The joys of a wannabe diet... 

Tuesday, March 29, 2016

Bored?

It dawned on me yesterday! While I was driving home, trying to figure out was it has been so hard for me to be at work and actually focus: I am bored with what I do! I should of figured it out earlier, it makes perfect sense. I like to learn new things at work. To do stuff that challenge me. And I do like to feel I am improving at what I do. And at my current job, there is only so much I can improve on my own. It wouldn’t hurt if I got compliments on my work a little more often, or if I felt I was being recognized. But apparently the gig is to assume all will be done correctly and only say something if something comes out wrong. And blame me, even if it is not my fault or responsibility. Routine kills me. Repetition drowns my spirit.
On my free time I like to play games. I even get bored with those, within a couple of weeks. Shouldn’t surprise me I got bored and tired of the (same) work after a couple of years. But games I can give up on, stop playing or put on pause. And apparently if you do that with work… you don’t get paid! And I have this fondness for the paycheck at the end of the month….


Btw, yesterday I was calculating our taxes for this year… I better get back to work and make the money I need to write the IRS a big fat check… Refund season for me always means me giving more money to the IRS… I am pretty sure I am not pleased with this arrangement! 

Thursday, March 24, 2016

Thursday blues

It has been days since I was myself. There is someone else living in my skin. I can see it being there, doing things in my place. I can feel it's hunger and sleep. But all the things that make me me are hidden and dormant. I wake up in the morning, wait for the alarm clock to ring and then fight the urge to just curl under the covers and pretend the world doesn't exist. 
My days are a constant fight between my sour mood and the need to be nice and pleasant. The me that isn't me plays the part of the real me fooling the people around (not like someone is paying close attention) and killing off the real me a bit each day. 
It is a matter of time until the me that i recognize disappears. 
'Till then... It was nice knowing the real me! 

Wednesday, March 23, 2016

Spring





Spring arrived last Monday! Cardinals and Great Tits (THE BIRD) have been chirping around for days. And today they get snowed on! Not fair for the poor fellas! Them or me... Ready for Spring, for green grass, for trees blooming and flowers showing their pretty colors. 
But instead we get a mild snow storm. I guess it could be worst: it could of been a major snow storm instead. But it is still enough to make me want to cuddle with a blanket and a good book at home.

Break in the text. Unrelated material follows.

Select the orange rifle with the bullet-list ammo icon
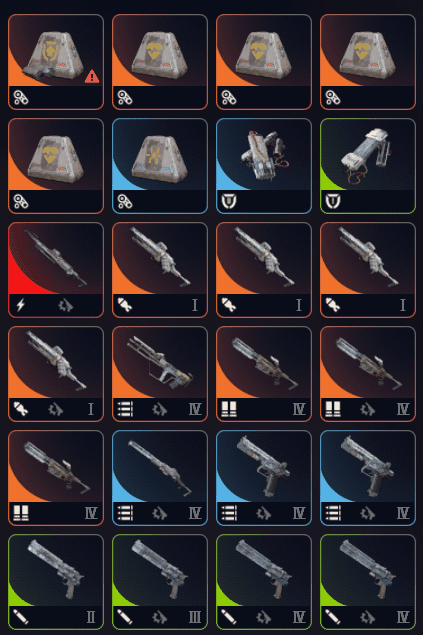The width and height of the screenshot is (423, 635). tap(160, 374)
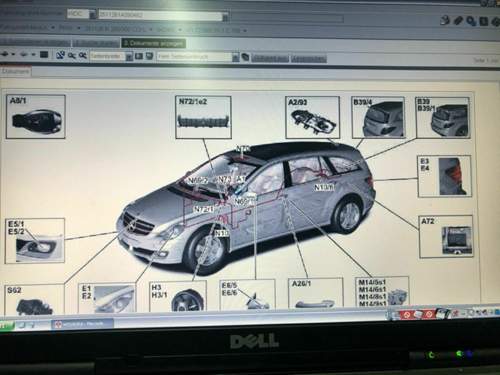Viewport: 500px width, 375px height.
Task: Click the icon left of the zoom magnifiers
Action: point(60,55)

Oh warm weather, how I miss you... 

Tuesday, March 22, 2016

Sad day for the world


Explosions in Brussels.

The so-called Islamic State Group said it was behind the attacks. 

It is just plain sad that there are still people willing to kill others (and themselves) in the name of...? ... a cause? ... a calling? Why? What is so important that justifies the death of innocent people. Parents, children, loved ones. People that were just living their lives. Maybe leaving for vacation. Maybe saying a goodbye to their loved ones, not thinking it would be their final one. Someone taking the subway to get to work, to school... 

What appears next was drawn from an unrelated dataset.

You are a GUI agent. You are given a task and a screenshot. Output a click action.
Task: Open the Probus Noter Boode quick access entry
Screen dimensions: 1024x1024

Today is a sad day for the world. Belgium cries for their losses and the world should cry with them. In solidarity. In shame. 


Monday, March 21, 2016

(Online) diary of a fat girl 2

I found out last weekend that there is a book with the same name as this string of posts!


Talk about not being original... :( My apologies to Ms. Moira Mugweni). Just in case, I will change the title a wee bit. 

I did read the book over the weekend. And I liked it! Teenager kind of book, but apparently i didn't outgrow my 18y fat self (despite being almost twice as old as that...). And the girl actually lost some weight. And found her self confidence! I wish I could find mine too... 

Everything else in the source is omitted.